TASK TO CARRY OUT:
When writing out the entries below, keep only the lines from the line with "Click here to" to the line with "CUSHION Fabric Panel", both included, exactly as they are, and leave the pictures aside.

[Collected data]
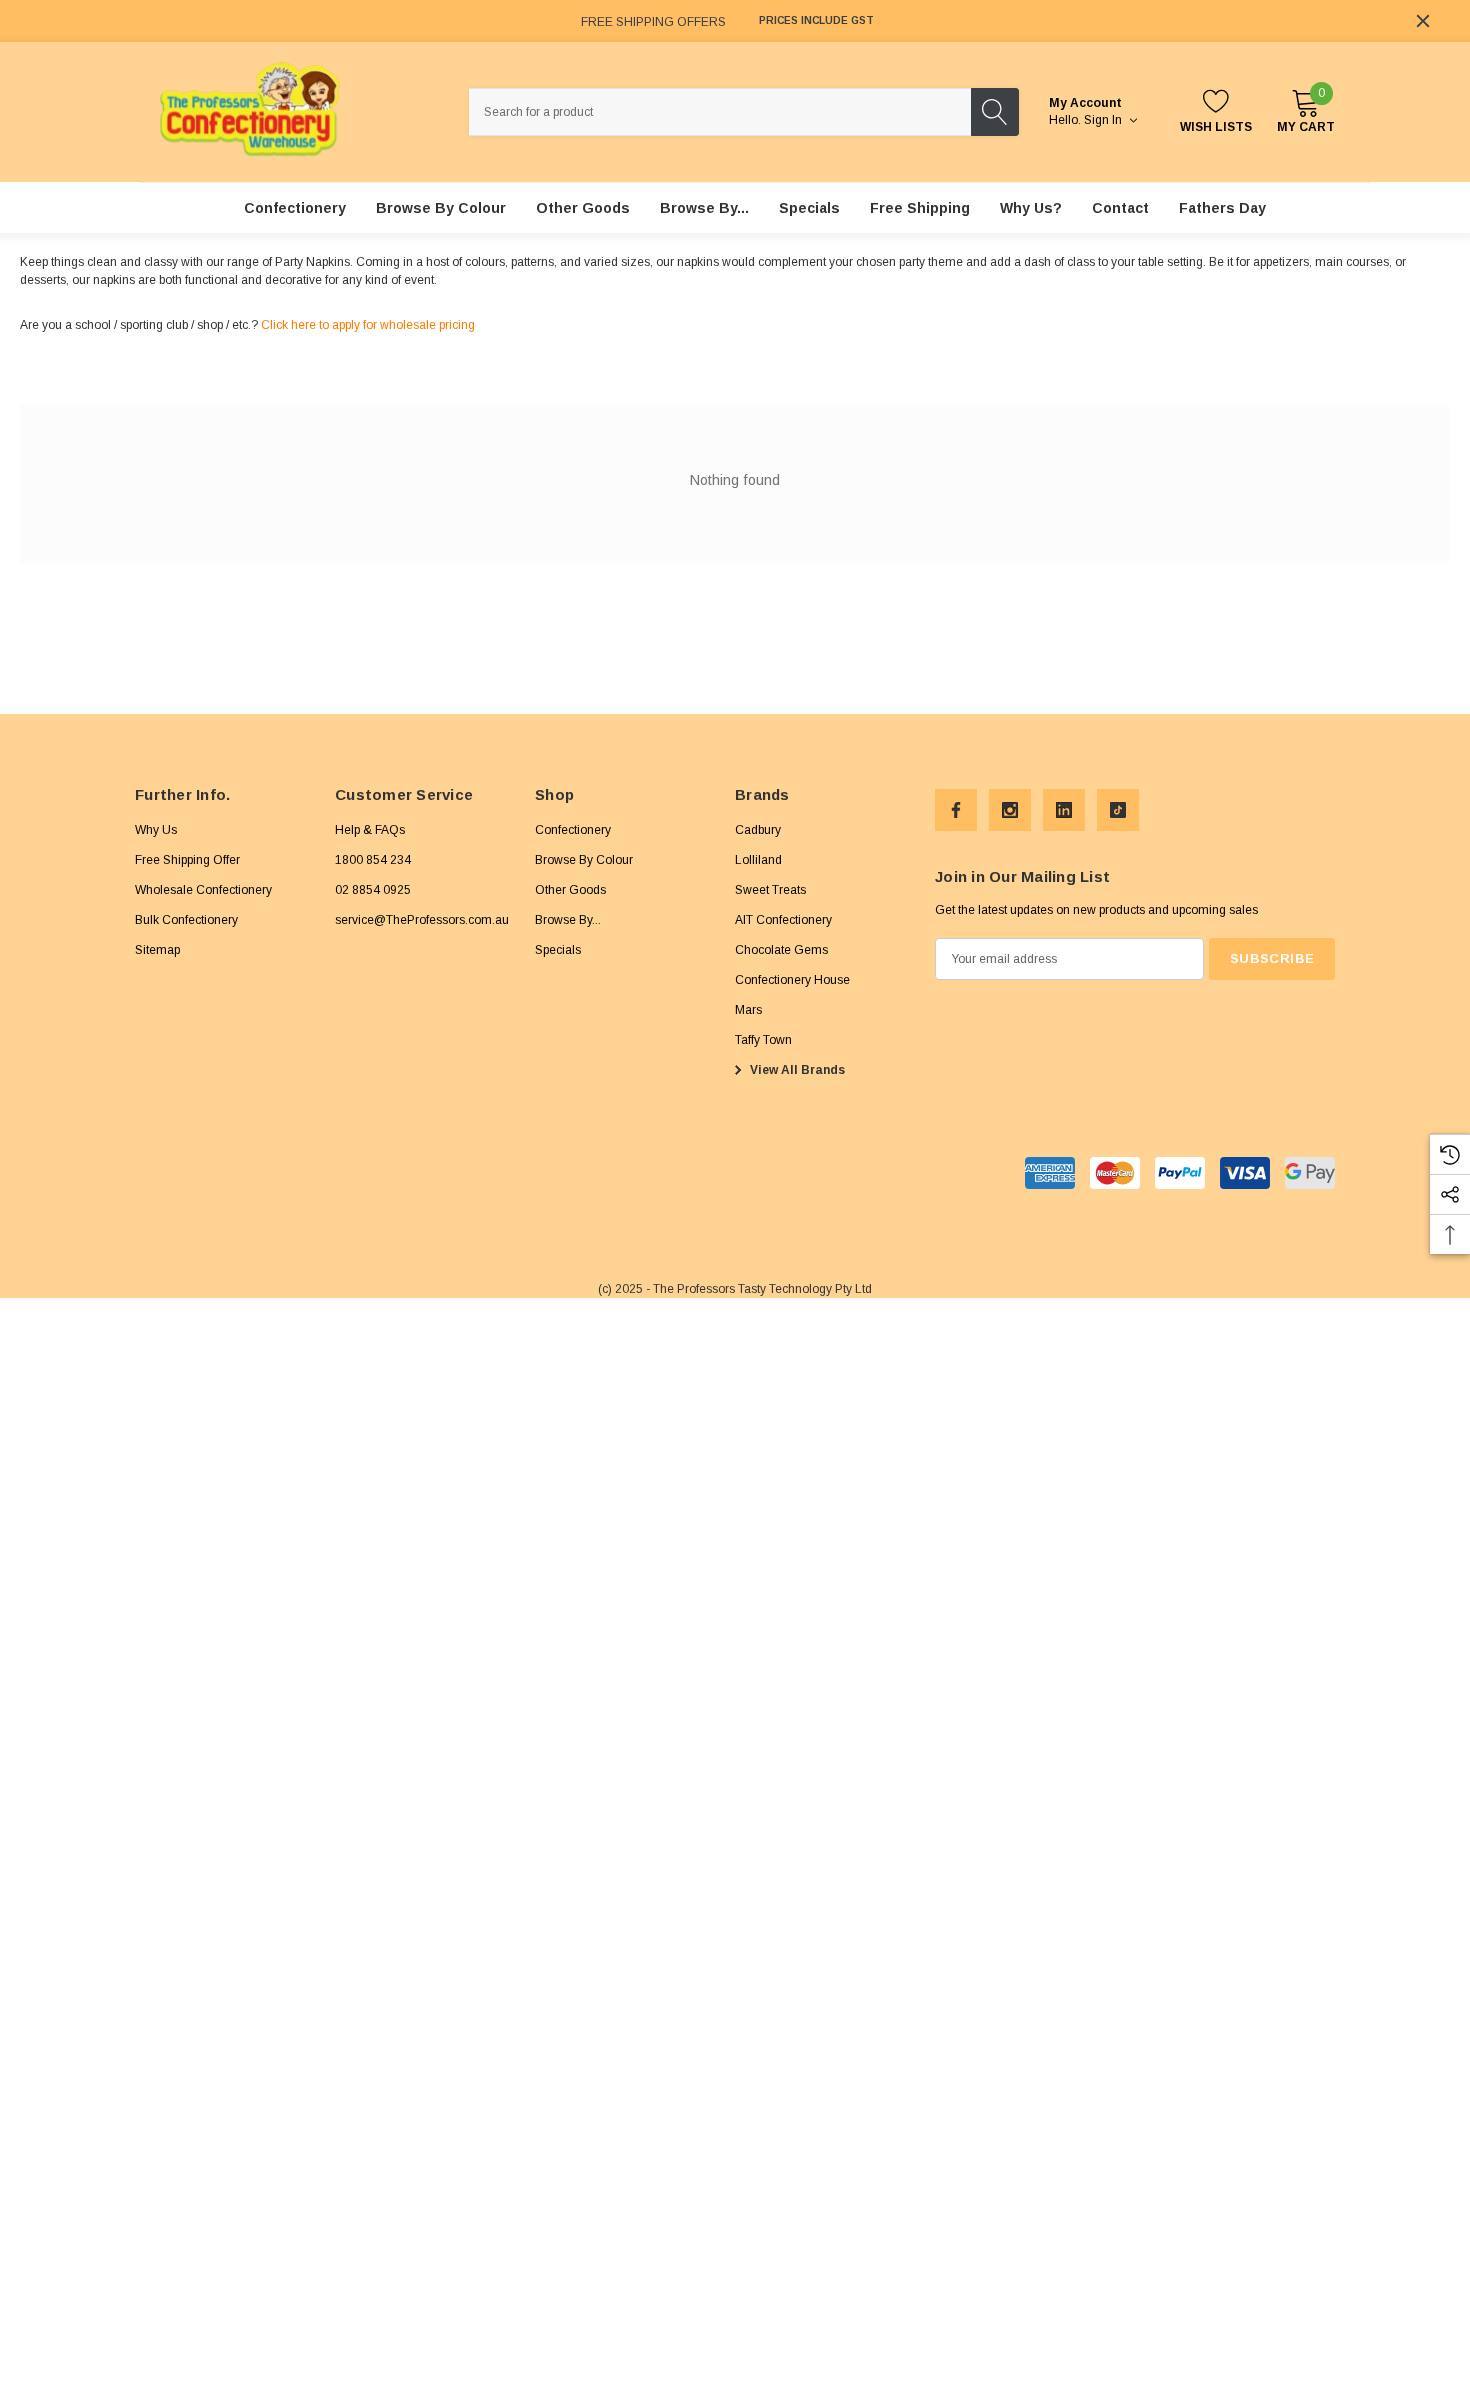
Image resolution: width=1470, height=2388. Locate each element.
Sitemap (157, 950)
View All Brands (796, 1070)
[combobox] (720, 112)
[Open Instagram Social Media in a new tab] (1010, 810)
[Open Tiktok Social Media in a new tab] (1118, 810)
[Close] (1423, 21)
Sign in (1104, 120)
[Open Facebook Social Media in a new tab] (956, 810)
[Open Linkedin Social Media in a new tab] (1064, 810)
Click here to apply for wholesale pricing (368, 325)
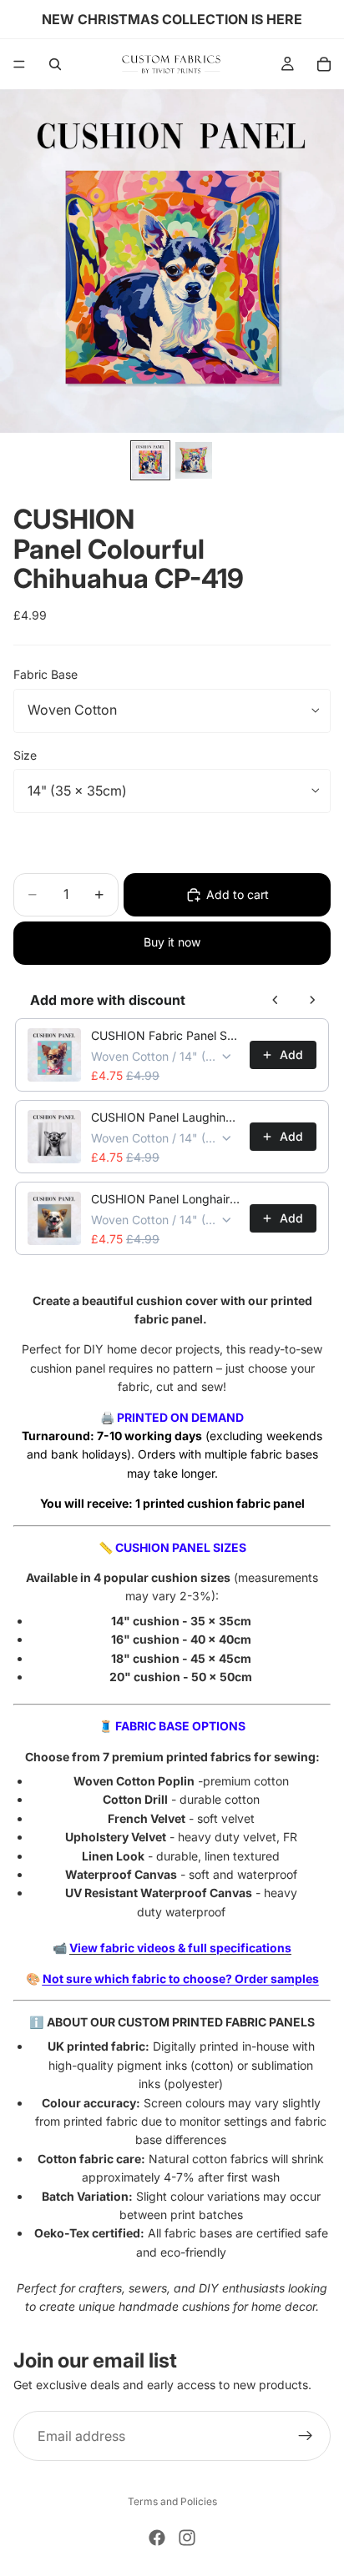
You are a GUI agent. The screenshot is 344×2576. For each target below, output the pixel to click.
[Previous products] (275, 1000)
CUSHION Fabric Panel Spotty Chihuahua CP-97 (165, 1035)
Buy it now (172, 942)
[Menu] (19, 64)
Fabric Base (45, 674)
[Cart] (324, 64)
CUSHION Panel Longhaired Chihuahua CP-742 (165, 1199)
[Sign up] (305, 2435)
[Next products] (312, 1000)
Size (25, 755)
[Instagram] (187, 2538)
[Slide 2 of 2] (193, 460)
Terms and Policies (172, 2501)
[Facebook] (157, 2538)
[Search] (55, 64)
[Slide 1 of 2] (150, 460)
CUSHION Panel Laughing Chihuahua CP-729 (165, 1117)
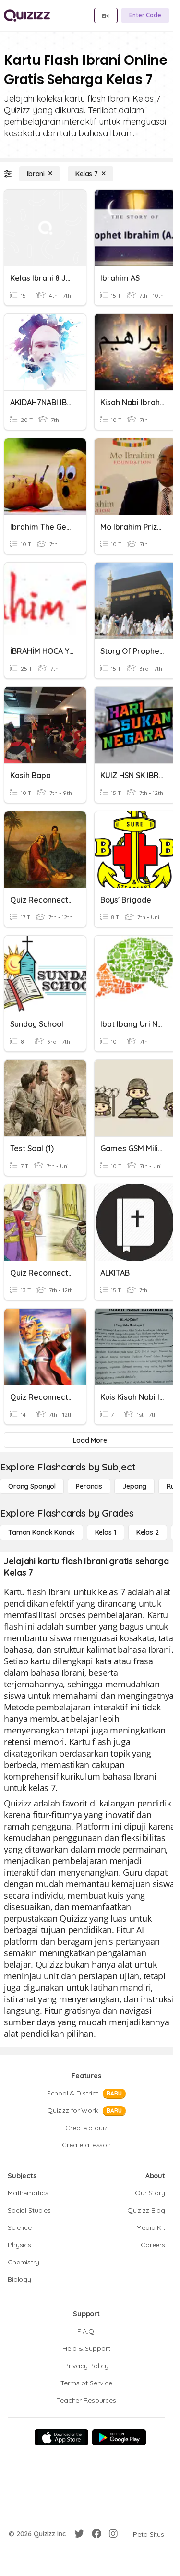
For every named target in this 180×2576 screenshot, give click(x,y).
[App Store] (61, 2437)
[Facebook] (96, 2533)
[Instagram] (113, 2533)
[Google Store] (119, 2437)
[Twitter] (79, 2533)
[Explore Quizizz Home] (27, 15)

OUTPUT:
Click here to apply for wholesale pricing (368, 325)
You are a GUI agent. The screenshot is 344×2576. For each target below, output the pixel to click.
[Previous products] (275, 1000)
CUSHION Fabric Panel Spotty Chihuahua CP-97 (165, 1035)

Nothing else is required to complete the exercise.